Dimension-First Evaluation of Speech-to-Speech Models with Structured Acoustic Cues
Arjun Chandra, Kevin Miller, Venkatesh Ravichandran, Constantinos Papayiannis, Venkatesh Saligrama
TL;DR
The paper tackles the challenge of evaluating speech-to-speech systems by moving beyond transcript-only LLM judgments and expensive Audio Language Models, introducing TRACE, a two-stage, training-free evaluator that reason over structured audio cues.

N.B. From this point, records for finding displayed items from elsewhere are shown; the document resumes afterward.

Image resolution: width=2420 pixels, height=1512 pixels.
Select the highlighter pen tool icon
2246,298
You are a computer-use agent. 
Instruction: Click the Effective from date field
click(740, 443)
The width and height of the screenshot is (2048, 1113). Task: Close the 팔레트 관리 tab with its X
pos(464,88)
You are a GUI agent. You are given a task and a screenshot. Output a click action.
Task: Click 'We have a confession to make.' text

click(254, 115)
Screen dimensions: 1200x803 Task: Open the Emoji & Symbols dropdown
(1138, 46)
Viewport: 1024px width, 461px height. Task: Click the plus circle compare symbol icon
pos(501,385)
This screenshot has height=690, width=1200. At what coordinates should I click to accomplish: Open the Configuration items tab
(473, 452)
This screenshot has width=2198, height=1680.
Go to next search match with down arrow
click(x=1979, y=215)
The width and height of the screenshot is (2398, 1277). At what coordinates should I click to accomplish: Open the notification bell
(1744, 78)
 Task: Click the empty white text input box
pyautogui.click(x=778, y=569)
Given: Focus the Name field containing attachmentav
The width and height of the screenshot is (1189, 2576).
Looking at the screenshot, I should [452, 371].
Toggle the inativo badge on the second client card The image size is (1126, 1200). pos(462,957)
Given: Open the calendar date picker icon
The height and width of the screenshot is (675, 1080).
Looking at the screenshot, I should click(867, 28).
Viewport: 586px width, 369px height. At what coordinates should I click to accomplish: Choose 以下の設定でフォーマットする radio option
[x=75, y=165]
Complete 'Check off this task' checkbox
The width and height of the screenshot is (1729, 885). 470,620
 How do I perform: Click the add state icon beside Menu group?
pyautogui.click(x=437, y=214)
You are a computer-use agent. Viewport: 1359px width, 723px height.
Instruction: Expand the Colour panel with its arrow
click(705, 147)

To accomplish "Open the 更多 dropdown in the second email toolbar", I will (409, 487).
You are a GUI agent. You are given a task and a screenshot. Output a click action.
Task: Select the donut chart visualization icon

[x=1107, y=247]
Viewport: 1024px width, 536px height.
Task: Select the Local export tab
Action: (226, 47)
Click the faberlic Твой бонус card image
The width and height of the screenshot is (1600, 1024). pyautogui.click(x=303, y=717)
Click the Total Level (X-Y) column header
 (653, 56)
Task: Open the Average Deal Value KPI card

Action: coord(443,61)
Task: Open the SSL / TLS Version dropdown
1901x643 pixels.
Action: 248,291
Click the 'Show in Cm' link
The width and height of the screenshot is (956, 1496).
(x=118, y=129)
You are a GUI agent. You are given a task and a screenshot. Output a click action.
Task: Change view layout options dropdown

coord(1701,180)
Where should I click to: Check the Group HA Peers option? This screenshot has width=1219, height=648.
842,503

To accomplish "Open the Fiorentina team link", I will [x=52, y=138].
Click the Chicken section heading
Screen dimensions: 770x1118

TRACE uses Human Chain-of-Thought to collect dimension-wise judgments across Content, Voice Quality, and Paralinguistics, then fuses these through a deterministic policy to produce an overall score that aligns with human judgments while remaining cost-efficient.Empirical results on SpeakBench and S2S-Arena show TRACE achieves higher agreement with human annotations than baselines, with notable improvements in paralinguistics and robust performance across backbones, while significantly reducing cost.The framework is designed to be auditable and scalable, with plans to extend to multilingual settings, richer prosodic features, and real-time evaluation, while acknowledging limitations and ethical considerations in automated evaluation.
Abstract
Large Language Model (LLM) judges exhibit strong reasoning capabilities but are limited to textual content. This leaves current automatic Speech-to-Speech (S2S) evaluation methods reliant on opaque and expensive Audio Language Models (ALMs). In this work, we propose TRACE (Textual Reasoning over Audio Cues for Evaluation), a novel framework that enables LLM judges to reason over audio cues to achieve cost-efficient and human-aligned S2S evaluation. To demonstrate the strength of the framework, we first introduce a Human Chain-of-Thought (HCoT) annotation protocol to improve the diagnostic capability of existing judge benchmarks by separating evaluation into explicit dimensions: content (C), voice quality (VQ), and paralinguistics (P). Using this data, TRACE constructs a textual blueprint of inexpensive audio signals and prompts an LLM to render dimension-wise judgments, fusing them into an overall rating via a deterministic policy. TRACE achieves higher agreement with human raters than ALMs and transcript-only LLM judges while being significantly more cost-effective. We will release the HCoT annotations and the TRACE framework to enable scalable and human-aligned S2S evaluation.